The fork: whether you can skip the review
When I started writing this, I assumed productized SDD was the side that skips spec review to sell speed. I was going to frame the contrast that way. Then I read the official docs, and it was the other way around.
Kiro’s standard flow (Feature Specs) lets you place human approval checkpoints at each stage — requirements, design, tasks. On top of that, there’s Analyze Requirements, an official spec-review feature that flags logical inconsistencies, ambiguities, and gaps across your requirements. The product doesn’t just fix the spec first; it ships a stage for doubting the spec it just fixed.
But it’s optional. Kiro also has Quick Plan, a mode that generates requirements, design, and tasks in one pass with no approval gates — positioned, the docs say, for when you’re on familiar ground and want speed. So Kiro holds spec review as a feature and leaves whether to use it up to you.
My workflow doesn’t make it a choice. Once a spec is written, it goes through an adversarial subagent review before anything reaches implementation. In the last piece, that review turned up three Highs: a missing SSRF guard that passed yt-dlp’s external URLs straight into the next stage, a loose host check that matched youtube.com as a substring and would wave spoofed hosts through, and a regression that would treat video-less pages as videos and break existing behavior. All three were found at the spec stage, before a single line of code. A hole in a spec, caught before implementation, costs nothing but a spec edit.
Deciding whether to skip is already part of the review
Since a piece from a while back I’ve been writing that AI-written code is bottlenecked by review. In the last piece, the same thing held one level earlier, at the spec. The faster and more abundantly you can generate requirements, the further forward the bottleneck moves, into spec review. That jam lands in the same place whether you hand-crank or use the product. Analyze Requirements exists, I think, because the product side can see that bottleneck too.

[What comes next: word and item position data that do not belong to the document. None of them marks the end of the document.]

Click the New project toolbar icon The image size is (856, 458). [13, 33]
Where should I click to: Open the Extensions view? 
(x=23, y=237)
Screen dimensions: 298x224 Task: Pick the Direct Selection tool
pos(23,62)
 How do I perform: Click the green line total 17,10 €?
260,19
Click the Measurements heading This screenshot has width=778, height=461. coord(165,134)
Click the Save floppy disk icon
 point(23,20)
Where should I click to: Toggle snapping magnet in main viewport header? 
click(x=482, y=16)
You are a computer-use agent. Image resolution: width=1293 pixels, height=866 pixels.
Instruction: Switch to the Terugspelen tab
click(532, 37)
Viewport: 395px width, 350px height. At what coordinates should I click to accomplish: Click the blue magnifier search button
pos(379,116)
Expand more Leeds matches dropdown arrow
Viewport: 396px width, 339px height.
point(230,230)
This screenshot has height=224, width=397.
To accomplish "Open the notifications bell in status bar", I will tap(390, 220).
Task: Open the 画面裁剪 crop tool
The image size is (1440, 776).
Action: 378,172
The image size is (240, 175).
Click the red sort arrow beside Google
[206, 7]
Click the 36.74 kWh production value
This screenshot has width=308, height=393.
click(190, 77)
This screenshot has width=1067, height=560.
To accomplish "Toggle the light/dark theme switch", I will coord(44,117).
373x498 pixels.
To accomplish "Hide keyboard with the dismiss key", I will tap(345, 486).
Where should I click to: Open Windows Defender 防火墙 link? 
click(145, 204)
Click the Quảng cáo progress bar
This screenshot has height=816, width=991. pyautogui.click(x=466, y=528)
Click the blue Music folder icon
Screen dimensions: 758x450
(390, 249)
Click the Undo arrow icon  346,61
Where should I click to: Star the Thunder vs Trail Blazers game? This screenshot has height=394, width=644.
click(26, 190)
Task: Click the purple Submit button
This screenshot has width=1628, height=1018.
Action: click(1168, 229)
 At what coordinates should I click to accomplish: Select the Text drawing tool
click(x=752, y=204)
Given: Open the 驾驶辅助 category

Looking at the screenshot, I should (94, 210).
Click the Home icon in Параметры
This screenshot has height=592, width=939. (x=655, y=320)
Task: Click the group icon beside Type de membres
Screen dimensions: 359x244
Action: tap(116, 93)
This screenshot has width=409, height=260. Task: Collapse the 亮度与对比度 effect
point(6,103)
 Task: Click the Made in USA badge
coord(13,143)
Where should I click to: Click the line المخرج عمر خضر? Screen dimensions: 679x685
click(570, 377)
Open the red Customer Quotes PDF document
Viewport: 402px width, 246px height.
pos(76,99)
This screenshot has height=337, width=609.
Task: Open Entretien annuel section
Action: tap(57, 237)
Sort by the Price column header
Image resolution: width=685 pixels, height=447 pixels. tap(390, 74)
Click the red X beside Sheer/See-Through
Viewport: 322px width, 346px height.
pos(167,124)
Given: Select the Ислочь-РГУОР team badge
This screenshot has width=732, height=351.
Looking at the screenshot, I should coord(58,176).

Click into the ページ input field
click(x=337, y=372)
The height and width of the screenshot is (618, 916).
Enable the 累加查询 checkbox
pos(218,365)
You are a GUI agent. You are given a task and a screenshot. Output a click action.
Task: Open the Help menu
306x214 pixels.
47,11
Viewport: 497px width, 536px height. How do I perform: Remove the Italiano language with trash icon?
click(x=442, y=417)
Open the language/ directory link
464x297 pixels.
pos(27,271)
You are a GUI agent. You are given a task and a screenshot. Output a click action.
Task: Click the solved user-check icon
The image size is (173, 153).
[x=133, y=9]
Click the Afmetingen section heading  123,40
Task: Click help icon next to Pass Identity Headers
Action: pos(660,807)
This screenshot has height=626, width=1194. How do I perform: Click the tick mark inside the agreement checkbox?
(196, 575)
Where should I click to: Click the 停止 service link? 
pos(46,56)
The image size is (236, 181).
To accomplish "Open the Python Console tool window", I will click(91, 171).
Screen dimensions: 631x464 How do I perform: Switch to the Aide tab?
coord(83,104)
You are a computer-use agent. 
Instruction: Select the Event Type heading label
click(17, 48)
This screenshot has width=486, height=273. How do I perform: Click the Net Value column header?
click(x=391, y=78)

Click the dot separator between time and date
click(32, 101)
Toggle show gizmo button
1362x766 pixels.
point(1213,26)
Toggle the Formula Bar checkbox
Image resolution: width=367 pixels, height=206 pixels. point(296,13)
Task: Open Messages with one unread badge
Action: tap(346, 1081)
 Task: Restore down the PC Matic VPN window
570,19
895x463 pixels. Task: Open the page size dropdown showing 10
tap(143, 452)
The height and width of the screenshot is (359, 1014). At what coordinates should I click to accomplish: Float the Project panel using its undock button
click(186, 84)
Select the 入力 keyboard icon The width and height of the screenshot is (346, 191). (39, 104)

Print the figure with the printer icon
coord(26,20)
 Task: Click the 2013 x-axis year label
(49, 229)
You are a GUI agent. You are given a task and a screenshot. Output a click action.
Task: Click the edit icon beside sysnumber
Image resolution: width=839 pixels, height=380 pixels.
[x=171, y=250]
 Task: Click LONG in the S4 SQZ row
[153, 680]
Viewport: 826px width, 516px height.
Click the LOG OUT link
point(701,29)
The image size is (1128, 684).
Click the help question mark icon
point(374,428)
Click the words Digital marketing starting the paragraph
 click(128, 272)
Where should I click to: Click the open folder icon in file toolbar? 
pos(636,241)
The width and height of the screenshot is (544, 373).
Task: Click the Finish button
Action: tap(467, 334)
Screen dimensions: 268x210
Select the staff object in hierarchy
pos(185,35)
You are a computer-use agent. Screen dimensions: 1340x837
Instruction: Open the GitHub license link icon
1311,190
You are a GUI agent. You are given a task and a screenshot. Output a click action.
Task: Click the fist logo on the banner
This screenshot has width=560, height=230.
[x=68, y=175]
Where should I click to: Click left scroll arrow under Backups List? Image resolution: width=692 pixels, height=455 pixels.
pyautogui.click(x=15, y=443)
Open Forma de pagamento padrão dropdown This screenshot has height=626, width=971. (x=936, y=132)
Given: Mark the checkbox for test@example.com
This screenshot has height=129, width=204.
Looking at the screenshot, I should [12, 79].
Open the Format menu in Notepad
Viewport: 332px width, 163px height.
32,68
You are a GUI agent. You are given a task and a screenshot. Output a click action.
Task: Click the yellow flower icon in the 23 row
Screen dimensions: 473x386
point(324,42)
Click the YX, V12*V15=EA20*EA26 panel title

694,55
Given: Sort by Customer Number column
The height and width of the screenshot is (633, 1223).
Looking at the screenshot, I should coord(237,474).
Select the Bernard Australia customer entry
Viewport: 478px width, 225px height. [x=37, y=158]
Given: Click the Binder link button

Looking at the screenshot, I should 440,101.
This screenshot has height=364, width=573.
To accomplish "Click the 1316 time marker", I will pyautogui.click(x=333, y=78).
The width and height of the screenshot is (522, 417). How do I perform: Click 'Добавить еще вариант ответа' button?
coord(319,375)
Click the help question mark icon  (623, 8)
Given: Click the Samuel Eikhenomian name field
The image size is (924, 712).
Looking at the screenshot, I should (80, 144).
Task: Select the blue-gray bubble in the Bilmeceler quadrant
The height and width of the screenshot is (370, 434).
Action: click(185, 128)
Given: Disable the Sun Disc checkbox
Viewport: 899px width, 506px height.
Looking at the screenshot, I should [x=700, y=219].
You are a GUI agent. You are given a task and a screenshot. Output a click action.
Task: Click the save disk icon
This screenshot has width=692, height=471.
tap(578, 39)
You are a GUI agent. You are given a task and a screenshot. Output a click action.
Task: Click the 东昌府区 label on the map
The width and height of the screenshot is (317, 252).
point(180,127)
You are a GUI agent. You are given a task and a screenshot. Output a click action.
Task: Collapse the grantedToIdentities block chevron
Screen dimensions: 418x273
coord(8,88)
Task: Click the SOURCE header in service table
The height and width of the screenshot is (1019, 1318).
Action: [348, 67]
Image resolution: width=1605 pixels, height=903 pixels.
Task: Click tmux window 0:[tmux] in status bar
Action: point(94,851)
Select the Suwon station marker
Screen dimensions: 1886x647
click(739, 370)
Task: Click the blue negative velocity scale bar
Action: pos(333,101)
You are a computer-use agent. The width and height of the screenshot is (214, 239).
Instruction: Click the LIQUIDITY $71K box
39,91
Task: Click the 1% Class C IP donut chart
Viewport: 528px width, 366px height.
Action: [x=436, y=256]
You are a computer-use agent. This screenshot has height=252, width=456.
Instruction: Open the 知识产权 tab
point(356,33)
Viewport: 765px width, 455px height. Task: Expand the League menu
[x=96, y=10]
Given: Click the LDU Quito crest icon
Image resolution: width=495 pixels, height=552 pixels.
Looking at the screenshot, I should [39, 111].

Same spec review, different angle of attack, though. Analyze Requirements cross-checks requirements against each other — contradictions, ambiguities, gaps. The adversarial review I run reads the spec from the breaker’s side. A missing SSRF guard registers as a gap only when you read the spec asking how an attacker would use the URLs yt-dlp returns.
Skipping the review isn’t wrong in itself. The docs say as much: for a well-understood feature where you trust Kiro’s output, speed-first Quick Plan is fine. A path you’ve walked many times doesn’t need the same weight of review every single time.
The reason my workflow still has no such option: judging whether a spec is safe to skip requires reading the spec. Whether it’s well-understood, whether the output deserves trust — you can only say after looking. That judgment is already doing part of the review you meant to skip. Cheaper, then, to throw the judgment away and run the review every time. However many specs in, there’s no room left to waver.
Side by side
| Kiro’s spec review (Analyze Requirements) | My spec workflow (adversarial review) | |
|---|---|---|
| Whether it runs | Developer’s call each time (Quick Plan skips it) | Every time. No skip option |
| Angle of attack | Consistency check across requirements (contradictions, ambiguity, gaps) | Attacks the spec from the breaker’s side (caught the missing SSRF guard) |
| What happens to holes | If not selected, they carry over into implementation | Pinned down and fixed before implementation (3 Highs, zero rework) |
Closing
Watching Kiro get called the third development methodology, I’d say that in the war of ideas, the spec-first side won. The antithesis to vibe coding became a product and reached production. Even the jam — spec review becoming the bottleneck — was already visible from the product side. The thing that missed was my own assumption that they were selling speed by skipping review.
But having the feature and running it every time are different things. The faster requirements pour out, the more attractive the detour of skipping review becomes. What my hand-cranked workflow actually does is wall that detour off from the inside. The bottleneck sits in the same place; what differs is what you do about it. That, it turned out, was the whole story.